## Exercise data:
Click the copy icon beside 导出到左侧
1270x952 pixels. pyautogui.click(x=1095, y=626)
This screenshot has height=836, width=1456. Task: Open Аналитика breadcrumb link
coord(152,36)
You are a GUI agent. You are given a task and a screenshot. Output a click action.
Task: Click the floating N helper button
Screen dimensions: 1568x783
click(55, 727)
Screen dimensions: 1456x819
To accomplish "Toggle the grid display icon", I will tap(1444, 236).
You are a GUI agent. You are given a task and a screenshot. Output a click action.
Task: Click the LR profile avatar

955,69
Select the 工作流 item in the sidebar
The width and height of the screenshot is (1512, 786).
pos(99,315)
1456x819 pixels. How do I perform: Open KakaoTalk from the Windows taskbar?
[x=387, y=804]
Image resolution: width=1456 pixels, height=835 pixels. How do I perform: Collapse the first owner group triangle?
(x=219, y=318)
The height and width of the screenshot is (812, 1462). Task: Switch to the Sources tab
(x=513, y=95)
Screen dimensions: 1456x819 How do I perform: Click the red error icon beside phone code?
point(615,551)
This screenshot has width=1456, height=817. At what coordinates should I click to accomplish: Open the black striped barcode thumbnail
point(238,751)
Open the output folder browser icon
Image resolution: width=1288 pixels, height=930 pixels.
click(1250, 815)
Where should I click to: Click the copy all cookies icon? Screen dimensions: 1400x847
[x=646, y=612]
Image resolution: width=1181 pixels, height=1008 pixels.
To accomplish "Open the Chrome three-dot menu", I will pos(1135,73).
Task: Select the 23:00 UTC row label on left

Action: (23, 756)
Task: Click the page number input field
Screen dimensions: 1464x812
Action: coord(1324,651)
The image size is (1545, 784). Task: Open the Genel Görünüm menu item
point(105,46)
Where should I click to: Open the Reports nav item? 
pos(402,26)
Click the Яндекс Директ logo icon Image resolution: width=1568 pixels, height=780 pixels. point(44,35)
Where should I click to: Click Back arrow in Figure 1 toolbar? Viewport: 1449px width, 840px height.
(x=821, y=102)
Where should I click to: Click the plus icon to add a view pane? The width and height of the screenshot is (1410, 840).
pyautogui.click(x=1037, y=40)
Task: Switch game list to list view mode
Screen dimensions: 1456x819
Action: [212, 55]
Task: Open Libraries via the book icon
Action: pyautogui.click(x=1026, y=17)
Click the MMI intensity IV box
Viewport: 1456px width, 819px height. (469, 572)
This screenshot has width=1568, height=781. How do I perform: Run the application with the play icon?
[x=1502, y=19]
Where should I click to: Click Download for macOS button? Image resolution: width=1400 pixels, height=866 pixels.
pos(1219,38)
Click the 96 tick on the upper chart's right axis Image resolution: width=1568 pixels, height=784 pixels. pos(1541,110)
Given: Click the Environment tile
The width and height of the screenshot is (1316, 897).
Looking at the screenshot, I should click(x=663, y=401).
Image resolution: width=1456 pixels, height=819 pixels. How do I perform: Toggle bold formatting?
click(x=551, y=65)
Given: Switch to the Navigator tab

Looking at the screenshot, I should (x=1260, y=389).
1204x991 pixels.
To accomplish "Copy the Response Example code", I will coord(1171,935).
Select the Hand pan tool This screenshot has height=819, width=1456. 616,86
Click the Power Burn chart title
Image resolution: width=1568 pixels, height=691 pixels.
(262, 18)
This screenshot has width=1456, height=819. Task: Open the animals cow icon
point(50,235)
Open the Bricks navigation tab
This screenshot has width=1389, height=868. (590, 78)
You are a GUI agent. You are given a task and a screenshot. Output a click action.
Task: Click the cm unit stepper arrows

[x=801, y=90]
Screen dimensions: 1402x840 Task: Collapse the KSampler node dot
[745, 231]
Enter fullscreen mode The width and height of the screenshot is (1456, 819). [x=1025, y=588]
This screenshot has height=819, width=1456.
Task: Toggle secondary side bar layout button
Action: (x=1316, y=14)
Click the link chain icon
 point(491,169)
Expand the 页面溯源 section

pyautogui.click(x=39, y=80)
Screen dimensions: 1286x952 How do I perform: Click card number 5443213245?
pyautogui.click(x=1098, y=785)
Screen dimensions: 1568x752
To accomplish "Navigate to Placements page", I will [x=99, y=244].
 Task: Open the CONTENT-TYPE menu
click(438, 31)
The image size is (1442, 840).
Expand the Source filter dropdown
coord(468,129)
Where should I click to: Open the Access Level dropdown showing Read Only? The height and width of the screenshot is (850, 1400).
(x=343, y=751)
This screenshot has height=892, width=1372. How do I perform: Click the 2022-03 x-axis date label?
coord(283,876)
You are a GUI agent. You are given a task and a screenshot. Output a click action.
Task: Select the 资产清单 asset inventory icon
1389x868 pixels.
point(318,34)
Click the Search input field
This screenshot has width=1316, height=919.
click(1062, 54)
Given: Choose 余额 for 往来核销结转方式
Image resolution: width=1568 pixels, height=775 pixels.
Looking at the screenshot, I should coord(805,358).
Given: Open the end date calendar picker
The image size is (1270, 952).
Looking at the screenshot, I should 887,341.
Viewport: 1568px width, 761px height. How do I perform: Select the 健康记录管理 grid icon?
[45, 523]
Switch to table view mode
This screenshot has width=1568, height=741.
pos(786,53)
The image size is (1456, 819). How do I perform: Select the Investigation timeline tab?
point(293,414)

## Problem:
Work out how many lines of the entries hold the word "page", and write only that figure.

## Response to this exercise:
2